Exercise aim: Identify all lines in the listing that include the word "element", and copy them out.

Input:
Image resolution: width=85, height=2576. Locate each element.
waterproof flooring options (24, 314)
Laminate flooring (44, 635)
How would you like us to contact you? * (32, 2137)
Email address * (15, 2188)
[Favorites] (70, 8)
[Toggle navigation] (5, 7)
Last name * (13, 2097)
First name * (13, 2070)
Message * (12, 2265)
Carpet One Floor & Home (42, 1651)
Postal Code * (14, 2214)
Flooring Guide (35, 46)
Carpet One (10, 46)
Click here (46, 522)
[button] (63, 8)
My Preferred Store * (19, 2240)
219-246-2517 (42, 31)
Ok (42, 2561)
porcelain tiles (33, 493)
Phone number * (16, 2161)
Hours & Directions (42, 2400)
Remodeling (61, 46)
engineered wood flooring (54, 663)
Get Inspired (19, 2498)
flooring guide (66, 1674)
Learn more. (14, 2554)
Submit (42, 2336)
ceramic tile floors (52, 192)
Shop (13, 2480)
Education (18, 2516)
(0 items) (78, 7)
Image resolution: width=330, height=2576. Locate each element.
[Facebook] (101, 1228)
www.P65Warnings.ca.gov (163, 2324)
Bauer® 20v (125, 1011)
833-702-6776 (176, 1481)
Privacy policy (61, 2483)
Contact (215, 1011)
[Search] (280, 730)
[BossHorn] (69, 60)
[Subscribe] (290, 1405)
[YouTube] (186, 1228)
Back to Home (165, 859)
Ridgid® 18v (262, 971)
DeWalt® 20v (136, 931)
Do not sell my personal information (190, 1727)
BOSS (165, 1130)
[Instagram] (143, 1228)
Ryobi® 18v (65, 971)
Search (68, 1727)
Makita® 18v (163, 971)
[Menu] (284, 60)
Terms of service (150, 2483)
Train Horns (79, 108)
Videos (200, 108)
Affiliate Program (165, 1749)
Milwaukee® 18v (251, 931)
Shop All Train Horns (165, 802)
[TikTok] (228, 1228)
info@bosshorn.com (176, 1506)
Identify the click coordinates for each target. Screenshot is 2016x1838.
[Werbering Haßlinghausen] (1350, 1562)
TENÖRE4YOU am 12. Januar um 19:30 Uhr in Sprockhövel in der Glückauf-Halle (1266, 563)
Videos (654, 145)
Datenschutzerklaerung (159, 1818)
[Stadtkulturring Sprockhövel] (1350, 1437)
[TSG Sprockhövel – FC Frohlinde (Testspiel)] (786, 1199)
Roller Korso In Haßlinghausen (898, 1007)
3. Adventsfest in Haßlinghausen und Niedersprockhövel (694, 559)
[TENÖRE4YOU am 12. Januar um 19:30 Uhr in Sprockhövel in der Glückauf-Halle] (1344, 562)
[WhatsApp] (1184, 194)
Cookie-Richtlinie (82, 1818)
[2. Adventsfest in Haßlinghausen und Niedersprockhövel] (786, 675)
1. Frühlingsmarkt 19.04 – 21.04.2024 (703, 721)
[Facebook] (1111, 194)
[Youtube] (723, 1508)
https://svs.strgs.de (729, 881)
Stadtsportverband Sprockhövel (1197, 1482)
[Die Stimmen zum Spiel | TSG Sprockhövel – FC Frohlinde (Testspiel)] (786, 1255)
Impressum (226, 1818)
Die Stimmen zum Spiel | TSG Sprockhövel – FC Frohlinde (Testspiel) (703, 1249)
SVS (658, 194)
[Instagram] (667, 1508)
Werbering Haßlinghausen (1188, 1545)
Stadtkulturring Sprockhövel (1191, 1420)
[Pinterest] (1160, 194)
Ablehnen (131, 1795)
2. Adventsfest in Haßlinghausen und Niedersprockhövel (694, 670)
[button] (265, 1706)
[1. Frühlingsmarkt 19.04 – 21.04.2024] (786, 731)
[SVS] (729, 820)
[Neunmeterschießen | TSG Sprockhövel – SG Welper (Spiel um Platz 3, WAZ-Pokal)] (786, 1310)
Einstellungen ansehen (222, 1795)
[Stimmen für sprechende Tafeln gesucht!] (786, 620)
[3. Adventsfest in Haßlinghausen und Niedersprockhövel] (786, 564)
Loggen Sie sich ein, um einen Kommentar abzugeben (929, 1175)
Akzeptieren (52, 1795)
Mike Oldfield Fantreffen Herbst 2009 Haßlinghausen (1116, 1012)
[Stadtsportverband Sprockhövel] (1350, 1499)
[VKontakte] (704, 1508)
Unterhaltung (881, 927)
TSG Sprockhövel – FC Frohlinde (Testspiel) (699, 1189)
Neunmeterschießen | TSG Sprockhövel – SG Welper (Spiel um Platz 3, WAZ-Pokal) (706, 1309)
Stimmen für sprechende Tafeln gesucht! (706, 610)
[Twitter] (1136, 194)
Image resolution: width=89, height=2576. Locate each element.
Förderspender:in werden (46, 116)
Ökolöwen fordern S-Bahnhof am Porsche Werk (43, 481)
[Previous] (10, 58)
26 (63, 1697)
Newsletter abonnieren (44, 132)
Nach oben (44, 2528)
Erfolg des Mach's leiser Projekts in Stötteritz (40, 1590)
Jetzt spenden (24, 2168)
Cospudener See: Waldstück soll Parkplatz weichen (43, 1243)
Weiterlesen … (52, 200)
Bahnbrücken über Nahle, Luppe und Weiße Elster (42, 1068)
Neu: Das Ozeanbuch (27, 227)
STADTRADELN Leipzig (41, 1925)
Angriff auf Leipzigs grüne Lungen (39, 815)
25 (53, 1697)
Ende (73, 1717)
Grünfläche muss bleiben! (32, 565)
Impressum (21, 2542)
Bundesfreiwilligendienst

Result of this task:
Image resolution: width=85, height=2576. Locate each element.
Image resolution: width=330, height=2576. Locate each element.
Image resolution: width=89, height=2576. Locate each element.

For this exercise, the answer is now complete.